Staphylococcal skin diseases–an update (Proceedings)


Staphylococcal skin diseases–an update (Proceedings)

Much has changed in the management of bacterial skin diseases in veterinary patients since the recognition of methicillin resistant (β-lactam antibiotic resistant) staphylococcal skin infections and their significance in both the human and veterinary medical communities. Awareness and responsible use of antibiotic medications is a must when dealing with these emerging pathogens.

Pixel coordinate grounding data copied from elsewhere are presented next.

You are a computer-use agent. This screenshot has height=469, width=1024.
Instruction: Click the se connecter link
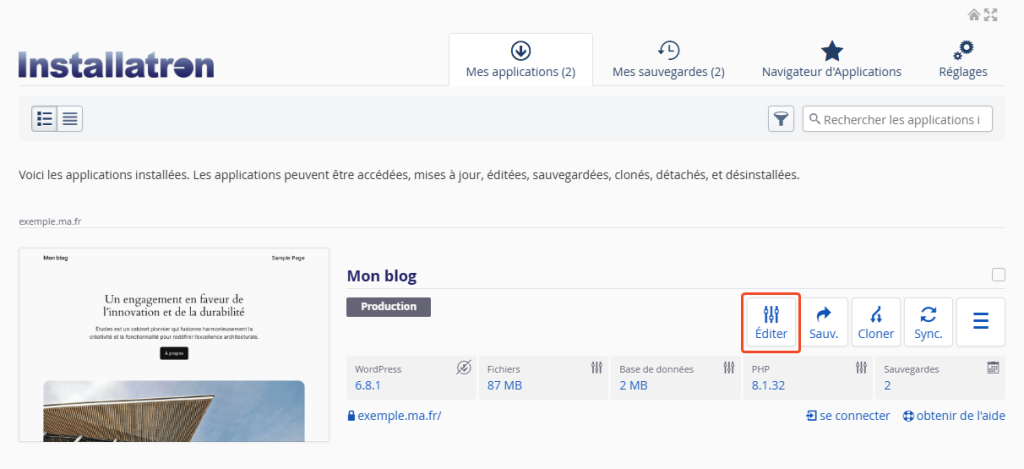pos(846,416)
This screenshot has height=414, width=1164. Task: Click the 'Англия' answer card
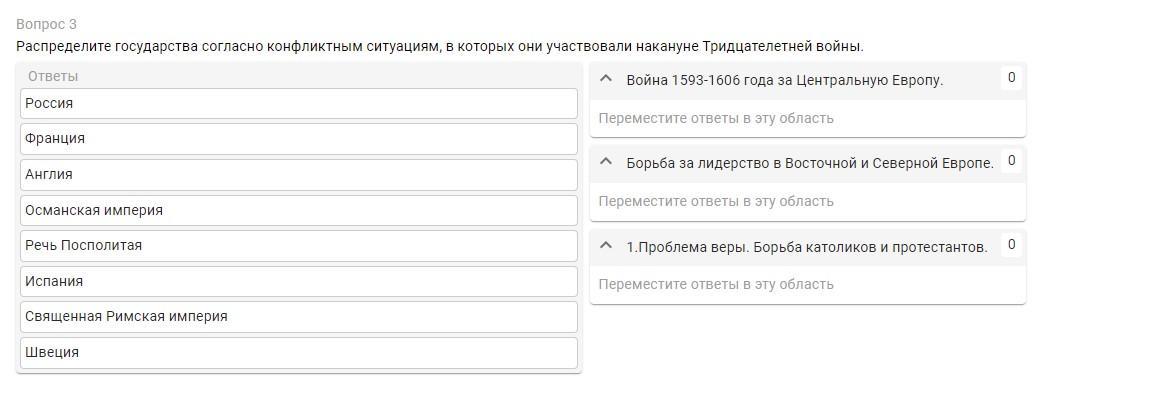click(x=298, y=174)
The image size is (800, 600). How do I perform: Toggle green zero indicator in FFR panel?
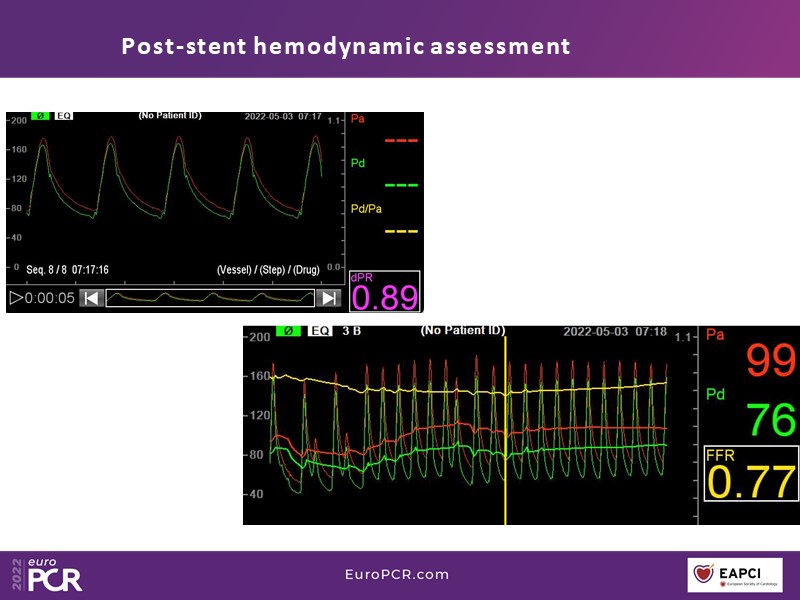click(x=289, y=331)
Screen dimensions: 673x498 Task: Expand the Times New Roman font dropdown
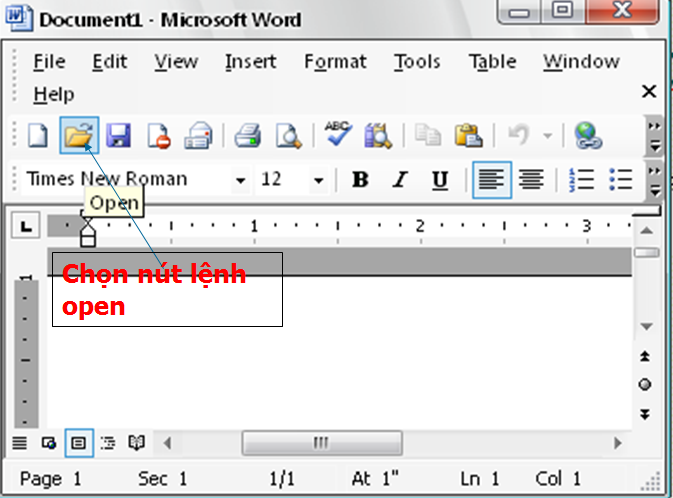(x=240, y=181)
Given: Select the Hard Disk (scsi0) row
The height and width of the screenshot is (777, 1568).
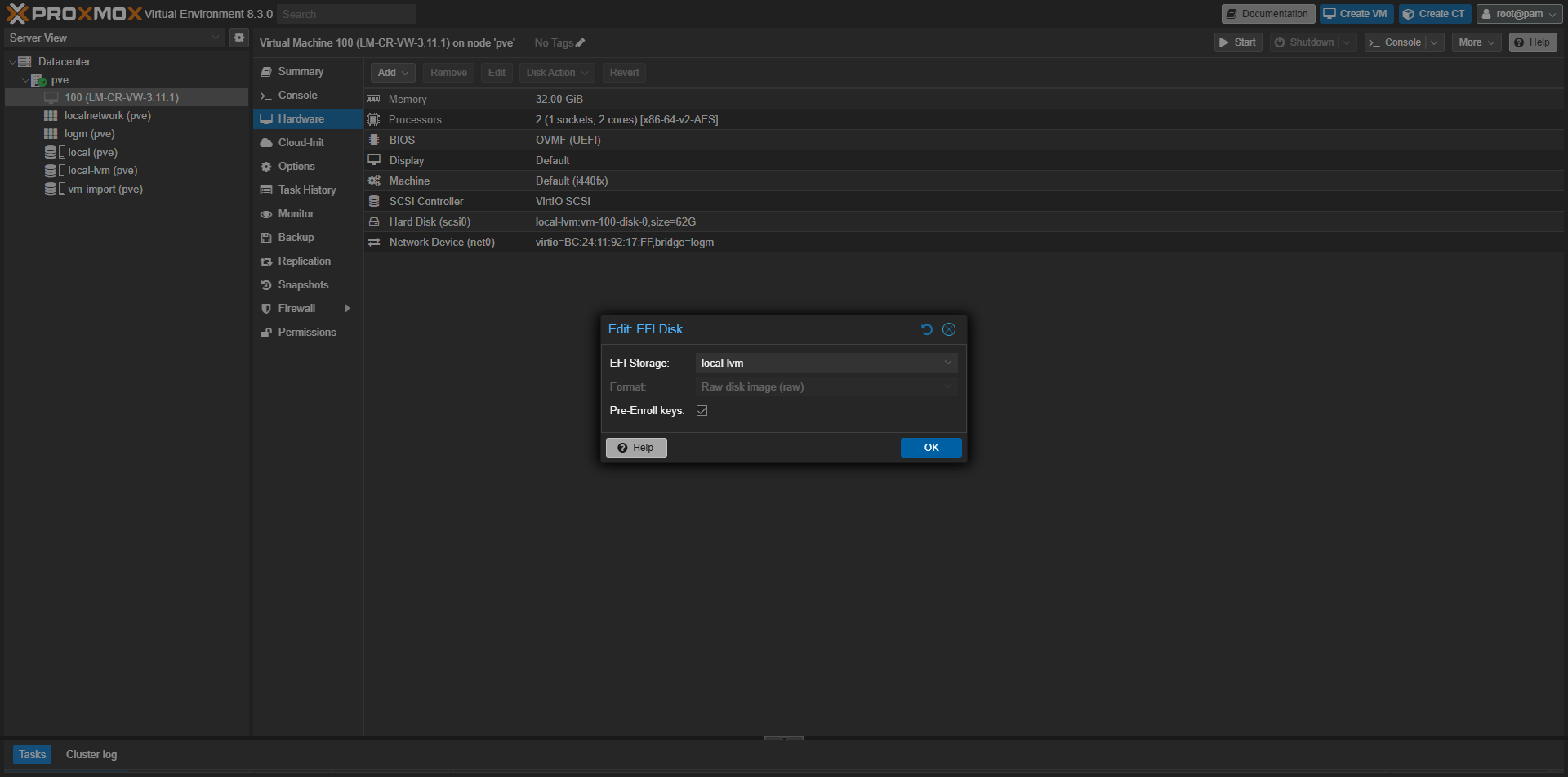Looking at the screenshot, I should (x=430, y=222).

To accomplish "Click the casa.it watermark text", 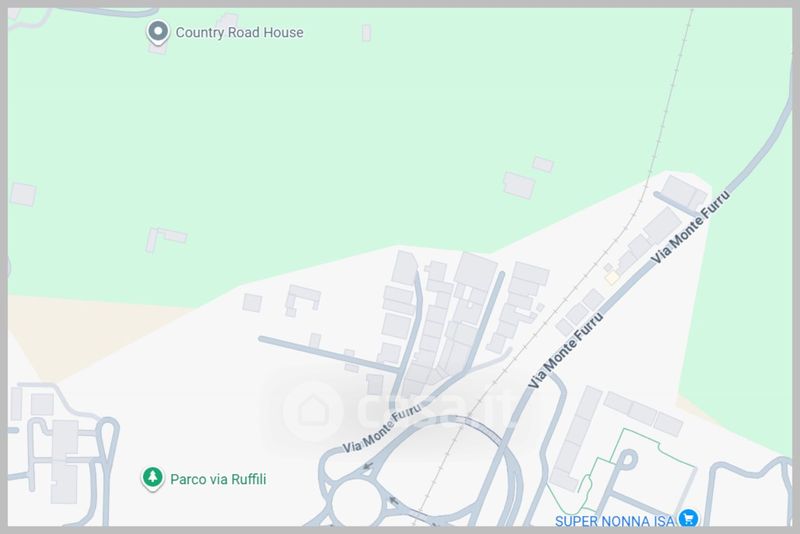I will [431, 412].
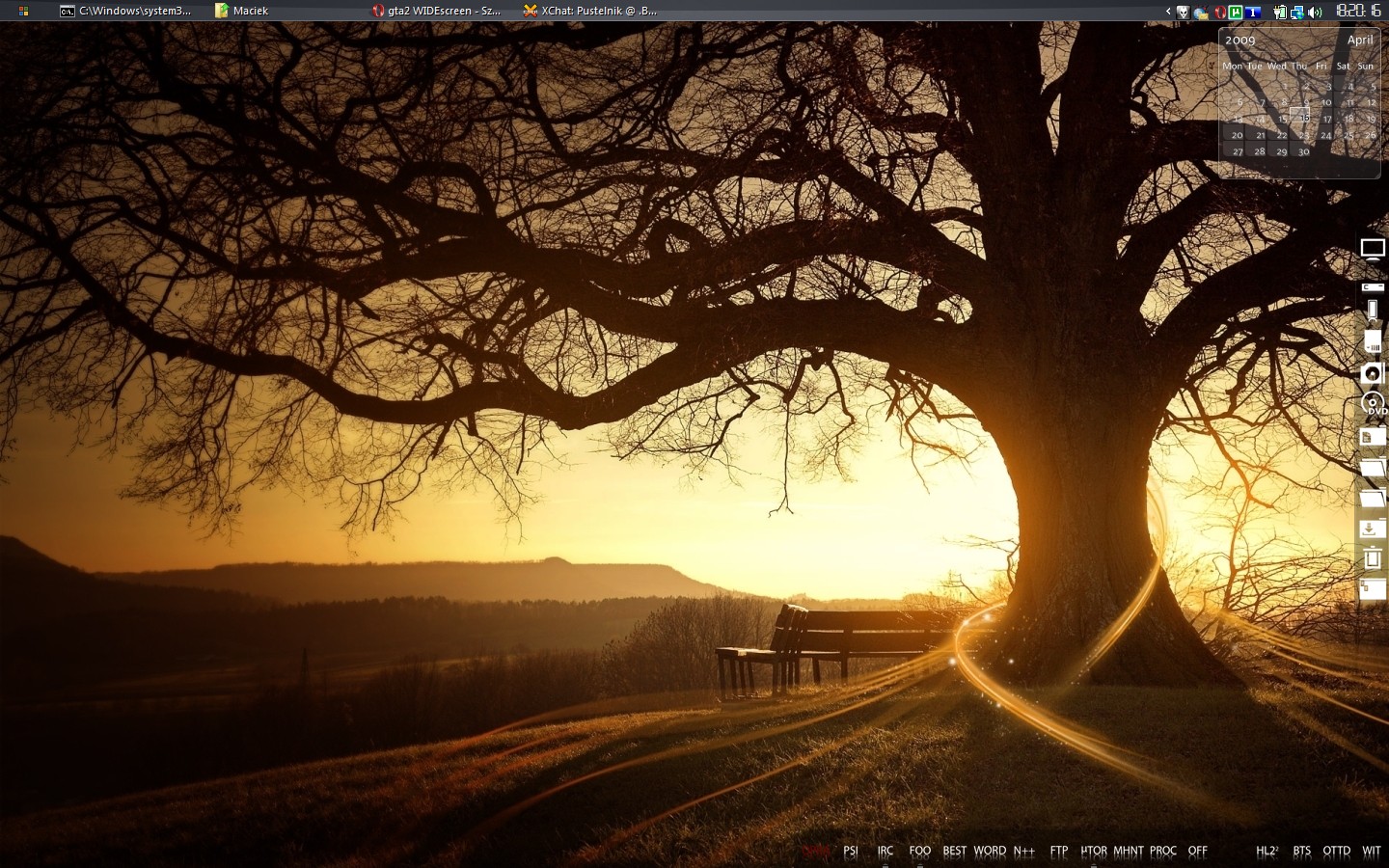The height and width of the screenshot is (868, 1389).
Task: Open the My Computer monitor icon in sidebar
Action: tap(1373, 249)
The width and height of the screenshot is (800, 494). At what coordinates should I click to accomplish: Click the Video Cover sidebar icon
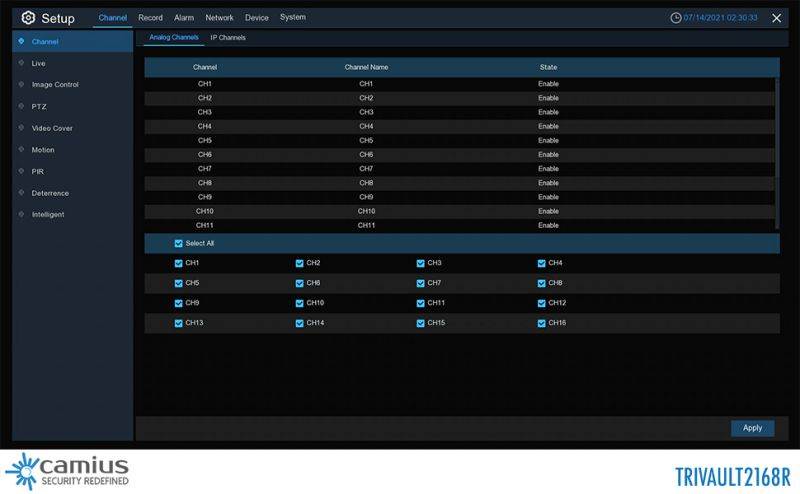point(21,128)
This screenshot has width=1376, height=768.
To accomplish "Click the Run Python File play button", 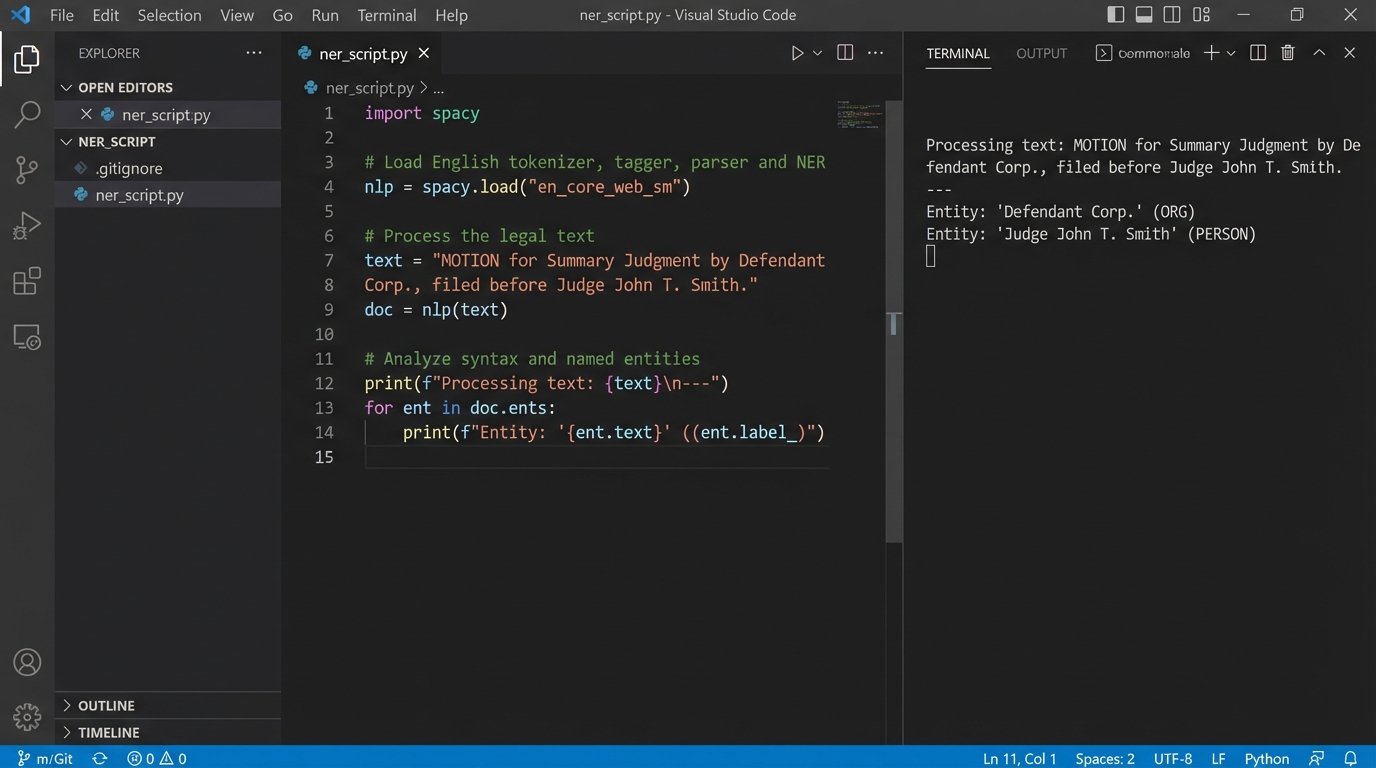I will click(797, 54).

Bacterial flora of the skin: an overview

Normal canine and feline skin is host to various species and strains of bacteria that are considered normal inhabitants. Traditionally, these organisms have been considered resident transient organisms based on their ability to replicate on normal skin and hair. While resident bacteria are in fact capable of multiplication on normal skin, transient organisms are acquired from the environment and are not capable of multiplying on the normal skin of most animals. Thus transient organisms are not considered pathogenic unless isolated from lesional skin. In addition, a nomadic population also exists. Nomads are capable of brief adherence and colonization and their isolation is thought to reflect environmental contamination. Thus the current classification scheme identifies residents as those organisms that are isolated >75% of the time the skin is cultured, nomads are isolated <75% but >25% of the time, and transients can only be isolated <25% of the time the skin is cultured. An alternative method of classification involves the number of colonies isolated. One method utilized defined resident organisms as those with ≥10 colonies isolated from a specimen and transient organisms as those with <10 colonies per specimen. This method however, is more restrictive in that species that are consistently isolated with high frequency from multiple sites, regardless of the colony count, should be considered to have colonized the individual. By evaluating colony count only, less common but important species may not be considered relevant. Therefore both frequency and persistence of isolation should be considered when differentiating normal inhabitants from those organisms causing secondary colonization or contamination rather than secondary infections. This differentiation is crucial in generating an effective therapeutic plan for the appropriate pathogenic organism based on culture and sensitivity data, especially when multiple organisms are reported.

Frequently, additional organisms may be cultured from the skin. Upon isolating one such organism from the skin of a patient with skin disease, the clinical picture may become confused. The significance of the isolation of a transient organism must be questioned as a pathogen unless it is involved with a pathologic process as a secondary invader. Therefore, although it may not be the expected organism, when it is present in high numbers in a relatively pure culture, it is important to evaluate the site of culture as well as the method of collection. A culture obtained from the surface of the skin in an area that is pruritic or painful to the patient, for example, will be expected to contain transient contaminant organisms from the oral cavity as the animal licks or chews that site. However, if the lesion was a closed pustule or nodule, the result may be accurate. It has been demonstrated that culturing an epidermal collarette is also a reliable method if performed correctly.

Colonization of the skin

It is well documented that the oral, nasal and anal mucocutaneous sites serve as a reservoir for S. pseudintermedius colonization in the dog. In addition, the ear is another site where S. pseudintermedius can be frequently isolated. These locations appear to serve as carrier sites for seeding the rest of the skin and hair through normal grooming activity. It is not clear however, why some dogs become resident carriers of S. pseudintermedius with higher numbers of bacteria than others. Puppies of dogs that had been classified as resident carriers also had significantly higher populations of S. pseudintermedius, and it appeared that a dominant strain was consistently isolated from both the adult dogs and their puppies. This continued transfer of strains of S. pseudintermedius between generations has been suggested as a potential reservoir for retention of genes for staphylococcal antibiotic resistance. This concept needs to be investigated further as exchange and acquisition of new strains occurs between dogs with normal daily contact. Animals receiving antibiotic therapy may be especially at risk for acquisition of resistant organisms as this situation may in fact encourage the transfer of organisms via reduction of the normal resident population of staphylococcus.